* Recorded information *
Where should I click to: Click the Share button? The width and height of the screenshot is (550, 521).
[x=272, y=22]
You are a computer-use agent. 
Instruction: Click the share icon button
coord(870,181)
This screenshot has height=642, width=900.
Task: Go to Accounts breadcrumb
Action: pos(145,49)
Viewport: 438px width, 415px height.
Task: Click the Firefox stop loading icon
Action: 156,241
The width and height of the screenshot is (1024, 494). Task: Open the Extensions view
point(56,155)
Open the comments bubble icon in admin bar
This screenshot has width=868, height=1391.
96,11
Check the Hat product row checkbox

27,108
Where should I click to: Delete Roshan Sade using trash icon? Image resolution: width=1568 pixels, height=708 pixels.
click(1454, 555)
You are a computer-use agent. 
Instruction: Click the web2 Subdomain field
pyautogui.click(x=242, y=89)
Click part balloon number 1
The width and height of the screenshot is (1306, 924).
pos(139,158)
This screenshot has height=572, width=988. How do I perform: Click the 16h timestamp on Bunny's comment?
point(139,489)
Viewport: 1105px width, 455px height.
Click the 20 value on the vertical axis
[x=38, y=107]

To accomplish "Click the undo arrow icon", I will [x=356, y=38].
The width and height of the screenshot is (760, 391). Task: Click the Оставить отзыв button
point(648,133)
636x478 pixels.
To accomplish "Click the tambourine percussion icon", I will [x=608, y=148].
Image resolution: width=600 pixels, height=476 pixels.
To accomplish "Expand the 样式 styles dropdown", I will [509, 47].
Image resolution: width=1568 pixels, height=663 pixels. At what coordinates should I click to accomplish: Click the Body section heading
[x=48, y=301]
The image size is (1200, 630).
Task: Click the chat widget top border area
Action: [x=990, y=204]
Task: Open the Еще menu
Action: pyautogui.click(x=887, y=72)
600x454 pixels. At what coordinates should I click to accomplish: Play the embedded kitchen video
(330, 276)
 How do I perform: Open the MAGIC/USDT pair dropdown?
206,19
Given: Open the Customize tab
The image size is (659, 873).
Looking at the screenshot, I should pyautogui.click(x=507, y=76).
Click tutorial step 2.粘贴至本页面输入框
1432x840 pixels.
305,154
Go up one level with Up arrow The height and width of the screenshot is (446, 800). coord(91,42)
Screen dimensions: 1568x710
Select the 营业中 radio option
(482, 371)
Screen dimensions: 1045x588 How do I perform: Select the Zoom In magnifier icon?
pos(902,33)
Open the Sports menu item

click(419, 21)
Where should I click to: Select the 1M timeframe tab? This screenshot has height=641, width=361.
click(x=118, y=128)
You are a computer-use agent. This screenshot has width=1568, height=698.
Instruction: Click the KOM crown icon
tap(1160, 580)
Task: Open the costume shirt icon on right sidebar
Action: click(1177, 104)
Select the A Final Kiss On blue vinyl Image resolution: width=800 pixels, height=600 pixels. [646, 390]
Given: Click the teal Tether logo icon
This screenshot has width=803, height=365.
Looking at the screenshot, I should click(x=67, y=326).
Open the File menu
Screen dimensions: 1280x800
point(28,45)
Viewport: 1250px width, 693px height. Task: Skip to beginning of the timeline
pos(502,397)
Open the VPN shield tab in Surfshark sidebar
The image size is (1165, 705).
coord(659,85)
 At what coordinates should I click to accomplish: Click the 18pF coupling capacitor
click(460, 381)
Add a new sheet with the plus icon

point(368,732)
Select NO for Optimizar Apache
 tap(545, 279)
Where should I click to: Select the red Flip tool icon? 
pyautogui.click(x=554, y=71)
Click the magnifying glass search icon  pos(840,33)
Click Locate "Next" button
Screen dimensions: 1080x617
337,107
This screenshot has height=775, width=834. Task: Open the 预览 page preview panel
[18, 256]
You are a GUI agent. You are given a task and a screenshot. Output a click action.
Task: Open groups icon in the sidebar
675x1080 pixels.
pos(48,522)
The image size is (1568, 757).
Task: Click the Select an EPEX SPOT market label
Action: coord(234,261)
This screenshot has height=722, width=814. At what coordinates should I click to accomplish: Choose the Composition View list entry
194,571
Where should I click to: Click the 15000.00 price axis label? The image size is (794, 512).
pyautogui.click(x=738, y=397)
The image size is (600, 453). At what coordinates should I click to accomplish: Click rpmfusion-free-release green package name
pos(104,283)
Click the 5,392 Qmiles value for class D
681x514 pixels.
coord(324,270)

* What the exercise asks *
Repeat the material word for word.

* Answer to the problem *
Where should I click to: Click the Share button? The width and height of the screenshot is (550, 521).
[x=272, y=22]
You are a computer-use agent. 
Instruction: Click the share icon button
coord(870,181)
This screenshot has height=642, width=900.
Task: Go to Accounts breadcrumb
Action: pos(145,49)
Viewport: 438px width, 415px height.
Task: Click the Firefox stop loading icon
Action: 156,241
The width and height of the screenshot is (1024, 494). Task: Open the Extensions view
point(56,155)
Open the comments bubble icon in admin bar
This screenshot has width=868, height=1391.
96,11
Check the Hat product row checkbox

27,108
Where should I click to: Delete Roshan Sade using trash icon? Image resolution: width=1568 pixels, height=708 pixels.
click(1454, 555)
You are a computer-use agent. 
Instruction: Click the web2 Subdomain field
pyautogui.click(x=242, y=89)
Click part balloon number 1
The width and height of the screenshot is (1306, 924).
pos(139,158)
This screenshot has height=572, width=988. How do I perform: Click the 16h timestamp on Bunny's comment?
point(139,489)
Viewport: 1105px width, 455px height.
Click the 20 value on the vertical axis
[x=38, y=107]

To accomplish "Click the undo arrow icon", I will [x=356, y=38].
The width and height of the screenshot is (760, 391). Task: Click the Оставить отзыв button
point(648,133)
636x478 pixels.
To accomplish "Click the tambourine percussion icon", I will [x=608, y=148].
Image resolution: width=600 pixels, height=476 pixels.
To accomplish "Expand the 样式 styles dropdown", I will [509, 47].
Image resolution: width=1568 pixels, height=663 pixels. At what coordinates should I click to accomplish: Click the Body section heading
[x=48, y=301]
The image size is (1200, 630).
Task: Click the chat widget top border area
Action: [x=990, y=204]
Task: Open the Еще menu
Action: pyautogui.click(x=887, y=72)
600x454 pixels. At what coordinates should I click to accomplish: Play the embedded kitchen video
(330, 276)
 How do I perform: Open the MAGIC/USDT pair dropdown?
206,19
Given: Open the Customize tab
The image size is (659, 873).
Looking at the screenshot, I should pyautogui.click(x=507, y=76).
Click tutorial step 2.粘贴至本页面输入框
1432x840 pixels.
305,154
Go up one level with Up arrow The height and width of the screenshot is (446, 800). coord(91,42)
Screen dimensions: 1568x710
Select the 营业中 radio option
(482, 371)
Screen dimensions: 1045x588 How do I perform: Select the Zoom In magnifier icon?
pos(902,33)
Open the Sports menu item

click(419, 21)
Where should I click to: Select the 1M timeframe tab? This screenshot has height=641, width=361.
click(x=118, y=128)
You are a computer-use agent. This screenshot has width=1568, height=698.
Instruction: Click the KOM crown icon
tap(1160, 580)
Task: Open the costume shirt icon on right sidebar
Action: click(1177, 104)
Select the A Final Kiss On blue vinyl Image resolution: width=800 pixels, height=600 pixels. [646, 390]
Given: Click the teal Tether logo icon
This screenshot has width=803, height=365.
Looking at the screenshot, I should click(x=67, y=326).
Open the File menu
Screen dimensions: 1280x800
point(28,45)
Viewport: 1250px width, 693px height. Task: Skip to beginning of the timeline
pos(502,397)
Open the VPN shield tab in Surfshark sidebar
The image size is (1165, 705).
coord(659,85)
 At what coordinates should I click to accomplish: Click the 18pF coupling capacitor
click(460, 381)
Add a new sheet with the plus icon

point(368,732)
Select NO for Optimizar Apache
 tap(545, 279)
Where should I click to: Select the red Flip tool icon? 
pyautogui.click(x=554, y=71)
Click the magnifying glass search icon  pos(840,33)
Click Locate "Next" button
Screen dimensions: 1080x617
337,107
This screenshot has height=775, width=834. Task: Open the 预览 page preview panel
[18, 256]
You are a GUI agent. You are given a task and a screenshot. Output a click action.
Task: Open groups icon in the sidebar
675x1080 pixels.
pos(48,522)
The image size is (1568, 757).
Task: Click the Select an EPEX SPOT market label
Action: coord(234,261)
This screenshot has height=722, width=814. At what coordinates should I click to accomplish: Choose the Composition View list entry
194,571
Where should I click to: Click the 15000.00 price axis label? The image size is (794, 512).
pyautogui.click(x=738, y=397)
The image size is (600, 453). At what coordinates should I click to accomplish: Click rpmfusion-free-release green package name
pos(104,283)
Click the 5,392 Qmiles value for class D
681x514 pixels.
coord(324,270)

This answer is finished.